Was ein komplettes Doppel-Setup 2026 kostet
Eine ehrliche Preis-Range, weil die Branche oft unklar darüber redet. Für ein vollständiges Hochzeits-Doppel-Setup mit zwei Bodies, vier Festbrennweiten (35mm und 85mm doppelt, oder 35/85/50/135 in einer Verteilung), Holster, Akkus, Karten:
- Gebraucht, in Eigenregie zusammengesucht: 4.000–5.000 €. Etwa zwei Saisons alte Bodies (Sony A7 IV von 2024, Canon R6 II von 2024), gebrauchte Festbrennweiten von Sigma Art-Linie oder Tamron, Holdfast aus zweiter Hand.
- Neu im Fachhandel: 8.000–10.000 €. Aktuelle Bodies (A7 IV, R6 II oder R5 II), Sony GM oder Canon RF L-Objektive, neuer Holster, neue Akkus und Karten.
Das ist nicht wenig Geld. Es ist aber das Werkzeug, das den Beruf erst möglich macht. Wer rechnet, was eine ausgefallene Hochzeit kostet — Honorar-Rückzahlung, Anwaltskosten, Reputationsschaden, eventuelle Nachfolge-Stornierungen aus dem Bekanntenkreis des Brautpaars — kommt schnell auf Beträge, die jeden Backup-Body rechtfertigen.
Das Doppel-Setup ist nicht das, was den Hochzeitsfotografen vom Hobbyisten unterscheidet. Es ist das, was den Profi vom Glücksritter unterscheidet.
Wer 2026 in dieses Geschäft einsteigt und das Setup nicht hat, sollte den ersten Job zu einem etablierten Kollegen begleiten — als zweite Kamera, gegen ein faires Honorar, mit klarer Aufgabe. Das ist eine ältere Tradition, die sich in den letzten Jahren wieder durchgesetzt hat, weil sie aus zwei Seiten Sinn ergibt: Der/die Etablierte hat einen echten Backup-Fotografen, der/die Einsteiger:in lernt unter Echtbedingungen ohne das volle Risiko.
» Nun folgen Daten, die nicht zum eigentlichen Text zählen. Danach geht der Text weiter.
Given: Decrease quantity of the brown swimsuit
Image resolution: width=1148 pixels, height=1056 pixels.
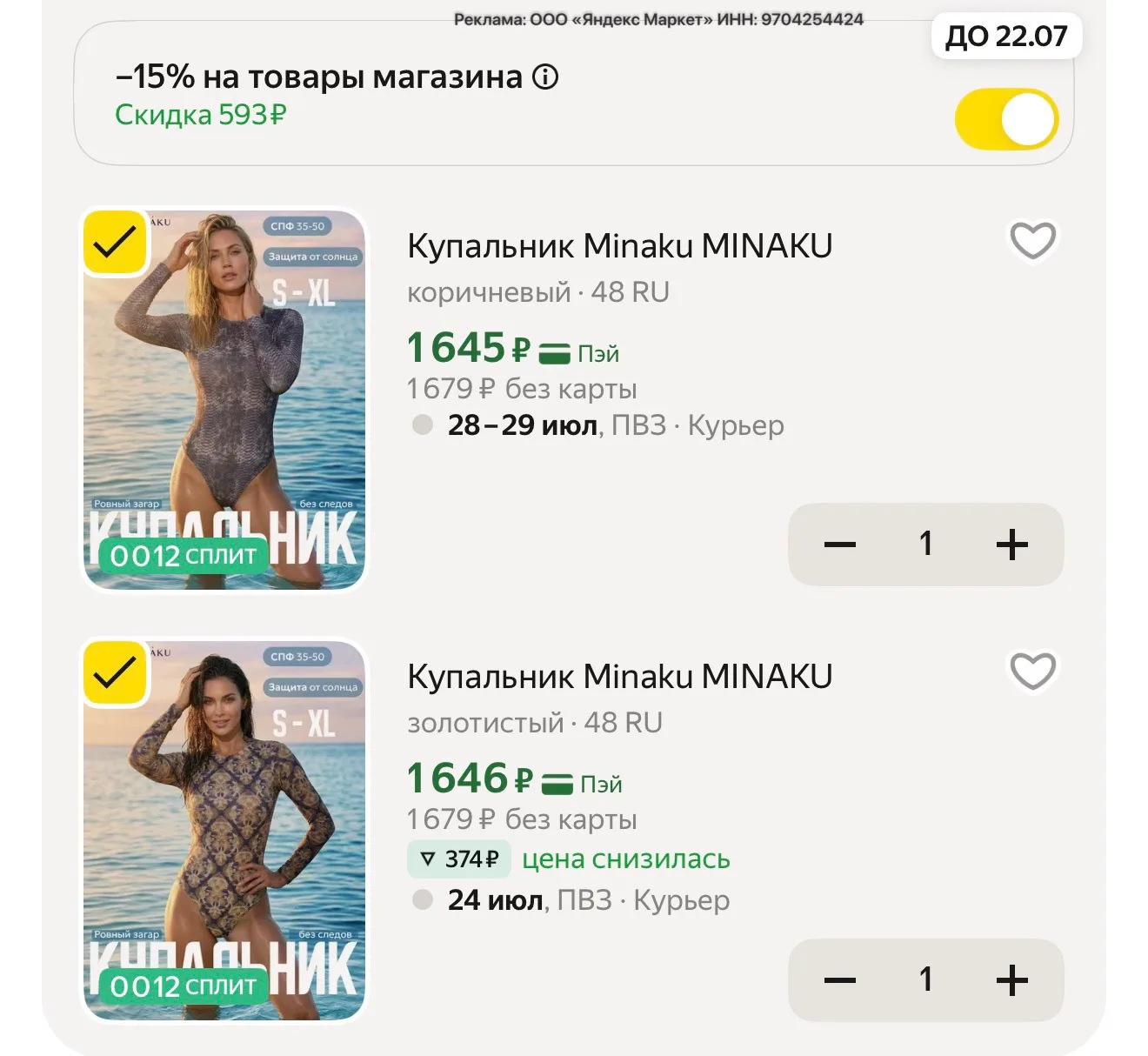Looking at the screenshot, I should [x=839, y=545].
Und nebenbei wird klar, ob der Beruf zur Person passt.
Die meisten merken nach drei solchen Tagen, dass sie das Setup unbedingt selbst aufbauen wollen. Manche merken, dass sie lieber Produkte fotografieren. Beides ist eine ehrliche Erkenntnis. Die Kameras kosten gleich viel, der Sonntagmorgen ist ein anderer.